About the Author: Bob is a consummate market research professional with a career spanning 23 years, including data programming and analysis, report development, project management, and consultation to Fortune 100 conglomerates. The types of research he has conducted includes, new product development, optimization, and reformulation, branding, ATU, and much more. Over the last 5 years, Bob has been assisting market research suppliers and clients providing top-notch translation and customer service and is currently working with Protranslating. Bob was a pitcher in high school and had a brush with the Hall of Fame, though he didn’t know it at the time. In a legion baseball game in 1986, he threw two pitches to eventual Hall of Famer Mike Piazza. Of course, the second pitch landed over the left-center field fence for a home run. Better luck next time.
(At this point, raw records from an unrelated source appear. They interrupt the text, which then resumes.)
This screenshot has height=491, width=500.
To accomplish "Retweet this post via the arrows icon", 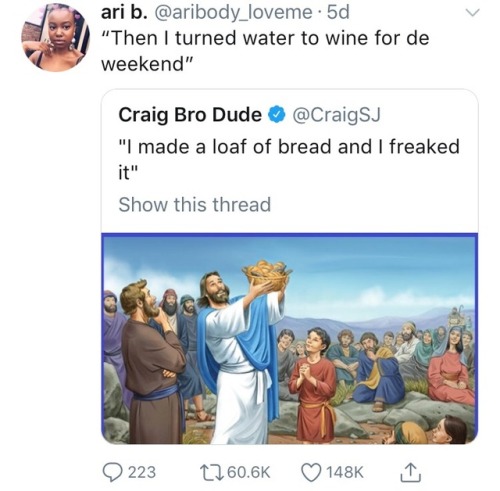I will (x=212, y=472).
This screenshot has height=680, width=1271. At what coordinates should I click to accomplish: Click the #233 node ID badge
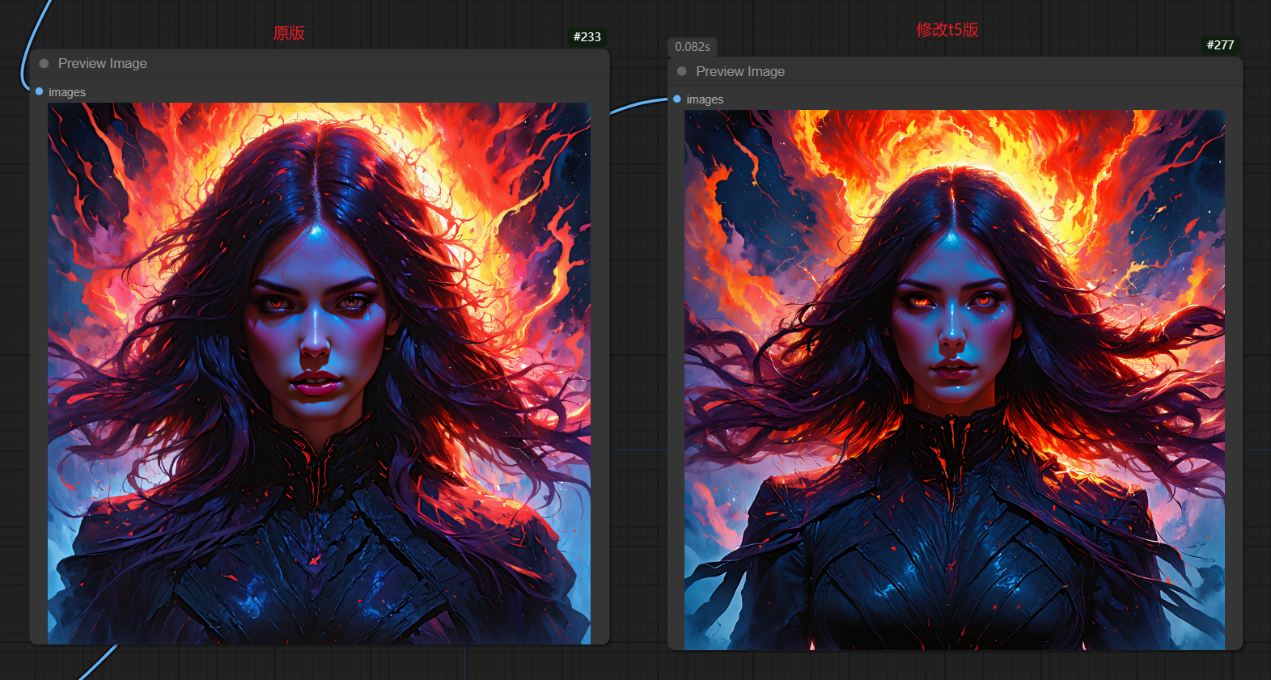pos(587,37)
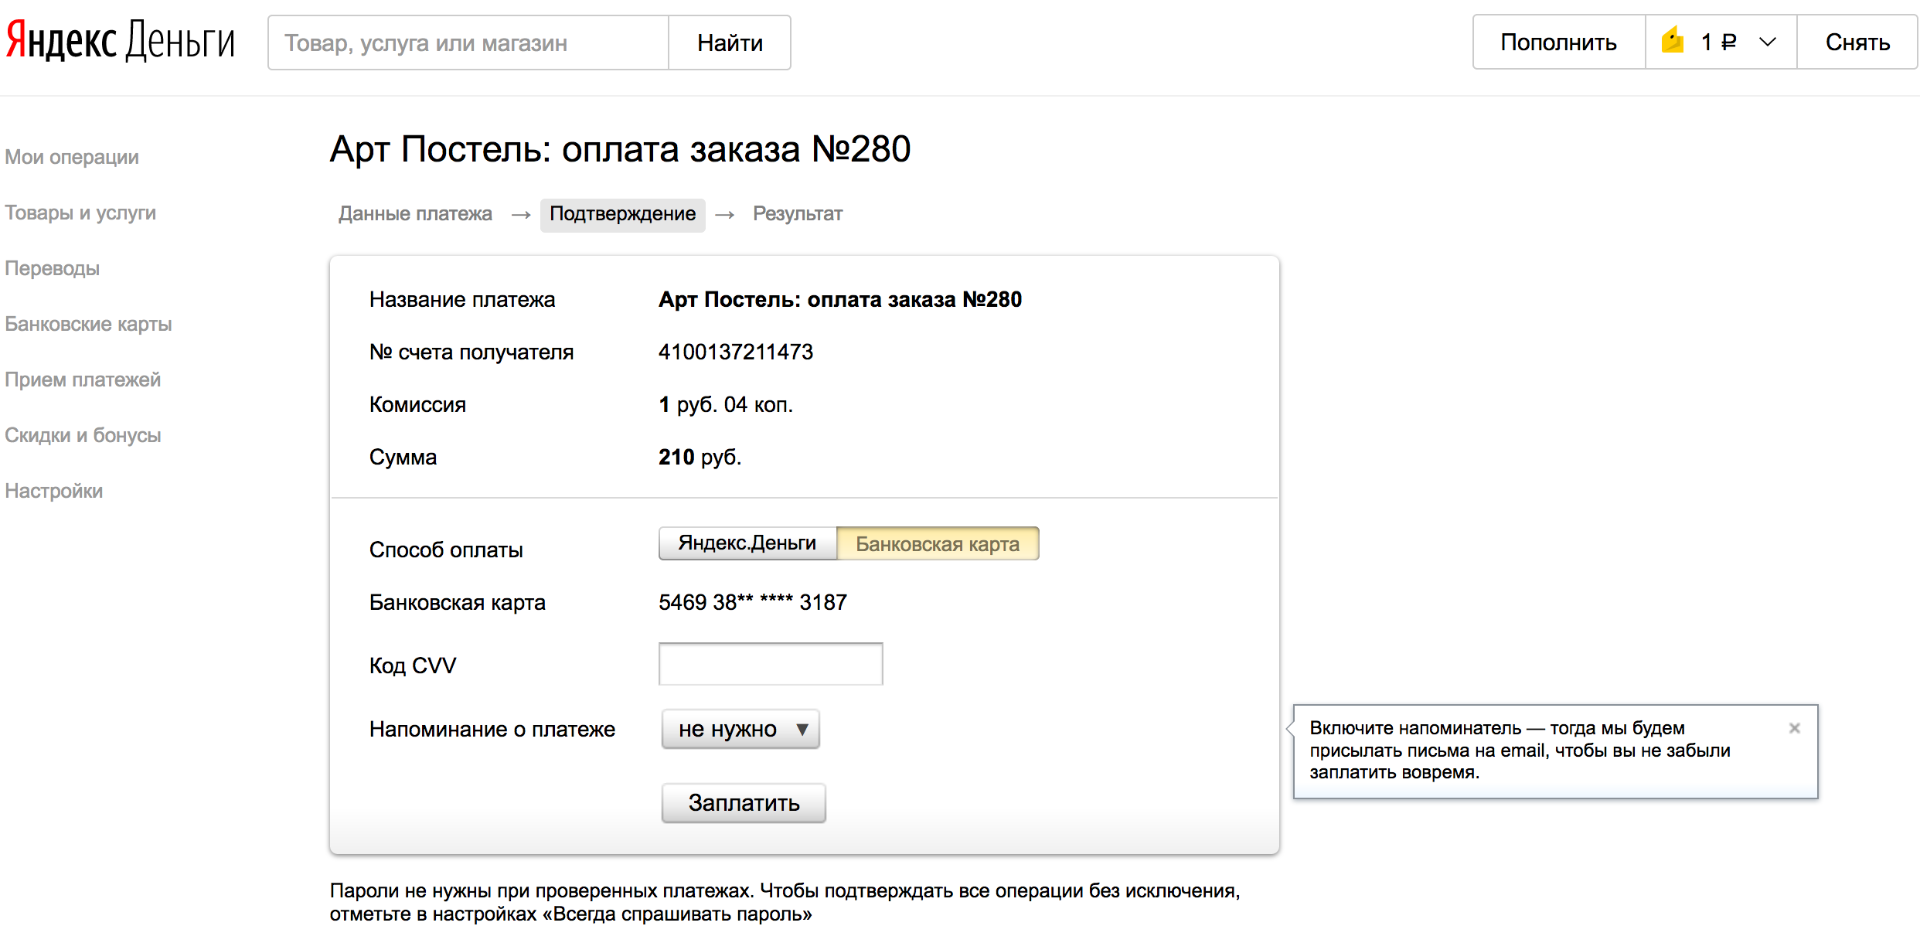Click the Яндекс Деньги logo
Viewport: 1920px width, 938px height.
(x=120, y=42)
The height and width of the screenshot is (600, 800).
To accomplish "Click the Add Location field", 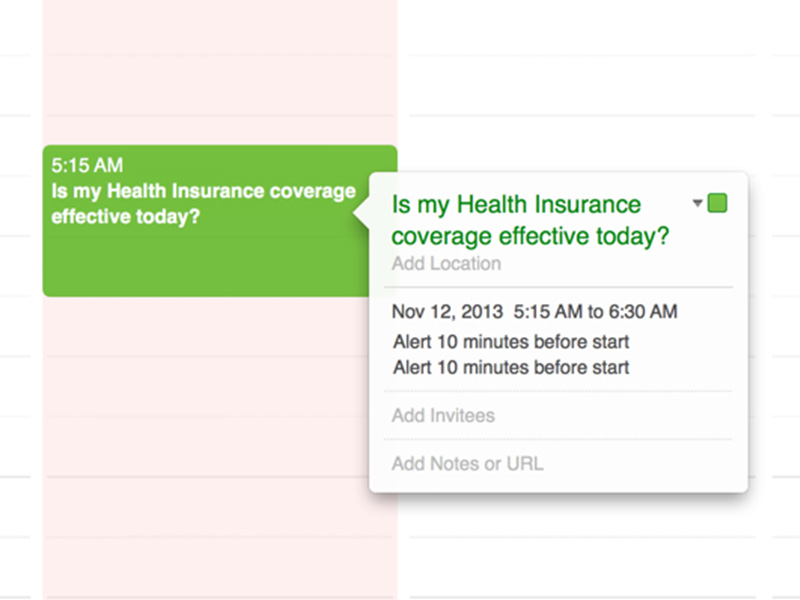I will [446, 264].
Don’t Lead the Witness in Any Language

Keep Biased Opinions from Skewing Your International Survey Data

A common perception in survey writing is that the more languages the survey is required to be translated into, the more opportunity there is for human bias. In more cases than not, this is found to be true.

Think about the time it takes for an author to write a survey in English. First, they must understand what the survey is trying to learn and the audience it is trying to learn from. Is the audience well educated on the subject matter? Are there environmental considerations that could affect their feelings toward a topic? Only after considering these things can the author even begin to think of the number, flow, and specificity of questions. This process is extremely time consuming, and for good reason — you want good results. Now think about how long it would take to translate something that has been so thoughtfully written into yet another language, within a completely different culture.

If you consider these two simple things before translating your survey, you’ll not only reduce the opportunity for bias, you’ll also reduce the number of headaches you would have undoubtedly suffered throughout the process.

1. Does your linguist have a strong understanding of both languages and both cultures?

It’s one thing to firmly grasp two languages. It’s a completely different thing to understand two different cultures. Consider, for example, how common it is to include questions about income in surveys. The U.S. generally measures income annually. In Germany, however, the cultural norm is to measure income monthly. A question as simple as, “What is your household income?” could be translated accurately, but the responses could completely miss the mark. This would lead to errors, and ultimately the need to re-survey. You want a linguist who will not only translate your questions accurately, but be sure to note cultural nuances such as these, keeping you on-time and within budget. The best linguists are those who have spent substantial time living in each audience’s country.

2. Are you utilizing technology at the correct times?

Given the previous example, you might not think there is ever a good time to use technology in survey translations, but that’s simply not true. You can benefit from the speed and savings afforded by technology, while simultaneously avoiding bias, if it is used at the right time. Let’s say you need to measure brand awareness over time. To truly understand if brand perception is improving or declining, you need to have consistency in questions. Translation memory tools can memorize key terms and phrases. If human translators are put to the task, their translations may vary slightly depending on many factors, whereas a translation memory tool would not.

If you take these factors into consideration before you begin, you will save yourself time, money, and headaches in the long run. If you’re not managing the translations yourself, be sure to ask your language service provider how they would handle these two issues when translating surveys before getting started.